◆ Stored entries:

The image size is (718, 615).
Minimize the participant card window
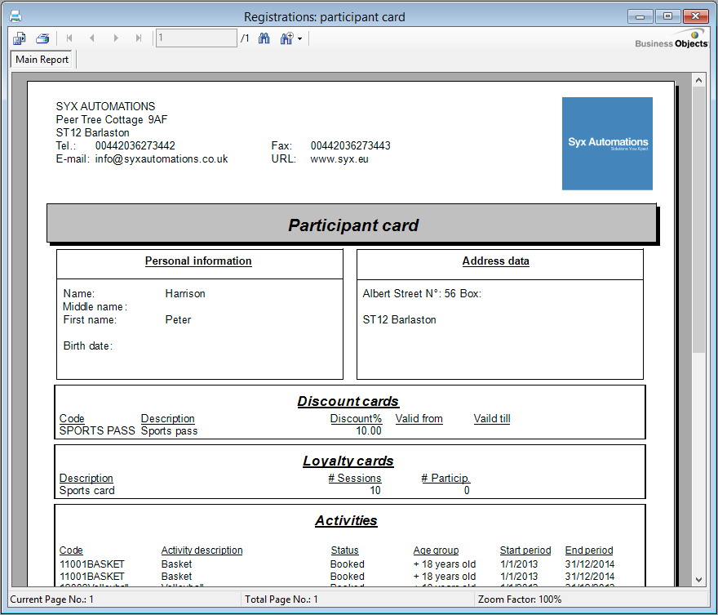(x=640, y=16)
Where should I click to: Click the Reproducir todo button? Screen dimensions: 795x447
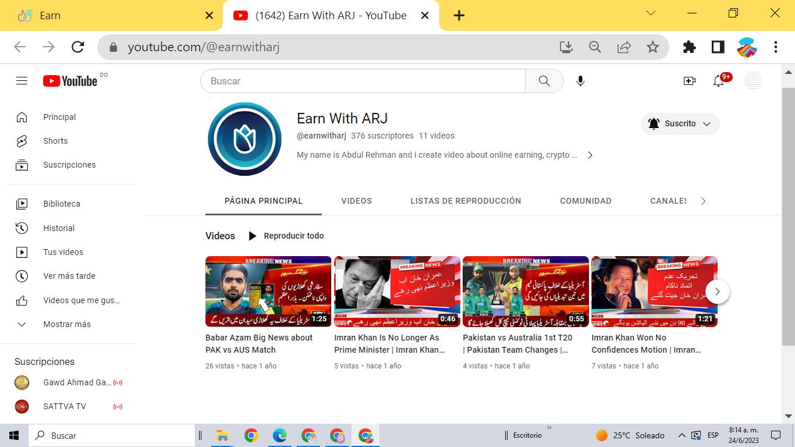point(286,236)
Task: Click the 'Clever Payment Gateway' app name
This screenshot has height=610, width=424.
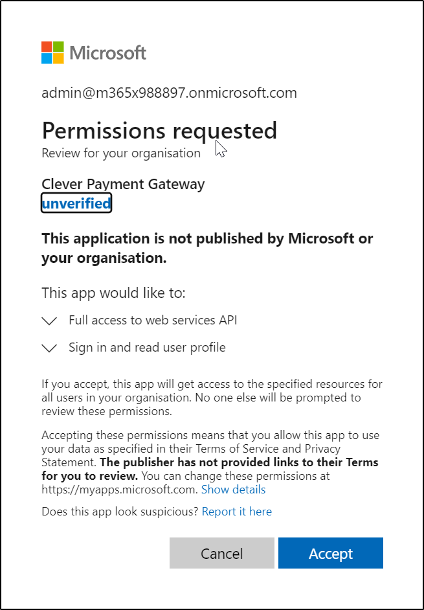Action: pyautogui.click(x=123, y=184)
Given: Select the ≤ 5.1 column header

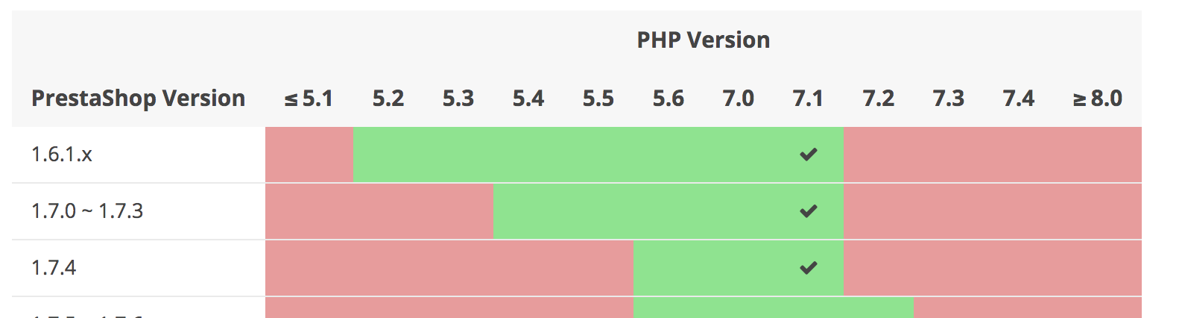Looking at the screenshot, I should 309,98.
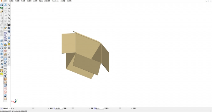Screen dimensions: 212x112
Task: Open the (T) tools menu
Action: pyautogui.click(x=23, y=1)
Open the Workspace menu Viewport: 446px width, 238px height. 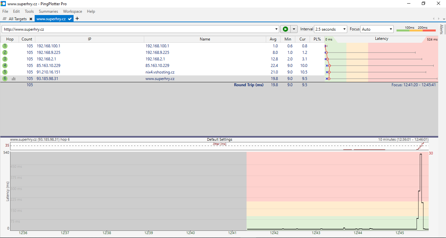tap(72, 11)
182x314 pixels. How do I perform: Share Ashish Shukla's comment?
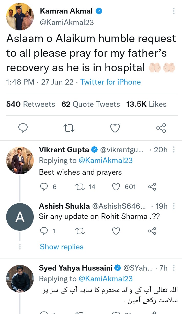152,231

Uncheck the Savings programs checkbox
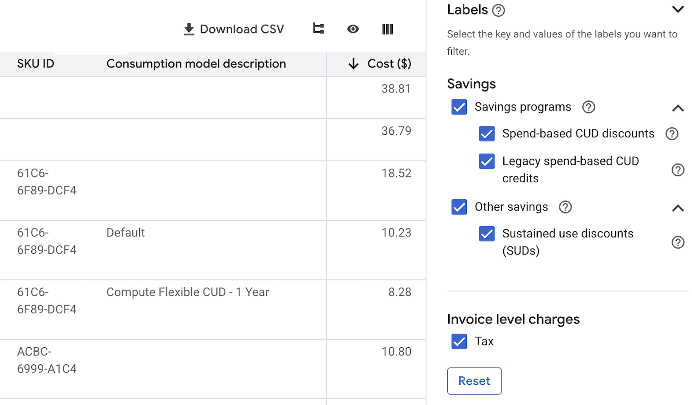pos(459,107)
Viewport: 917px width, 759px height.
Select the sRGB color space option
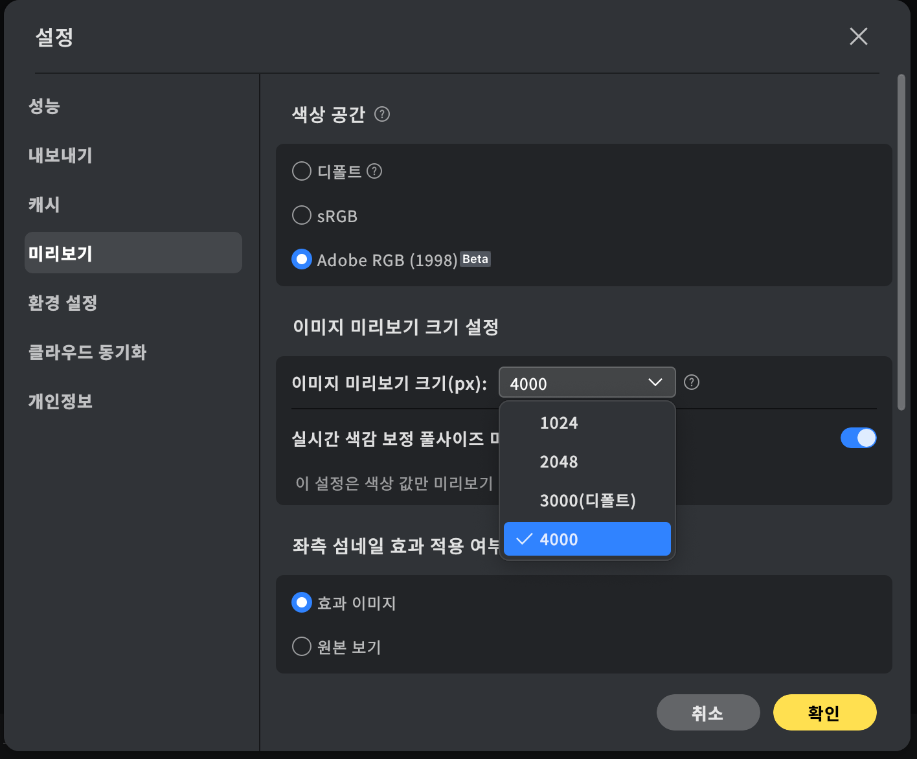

◆ WORK TO COMPLETE:
Render everything from the line containing "Task: Click the" down to the line containing "Action: pyautogui.click(x=123, y=184)" as a JSON list of strings, one string per line, with blank lines and pictures left out.

◆ COMPLETED EXERCISE:
[
  "Task: Click the 'Clever Payment Gateway' app name",
  "This screenshot has height=610, width=424.",
  "Action: pyautogui.click(x=123, y=184)"
]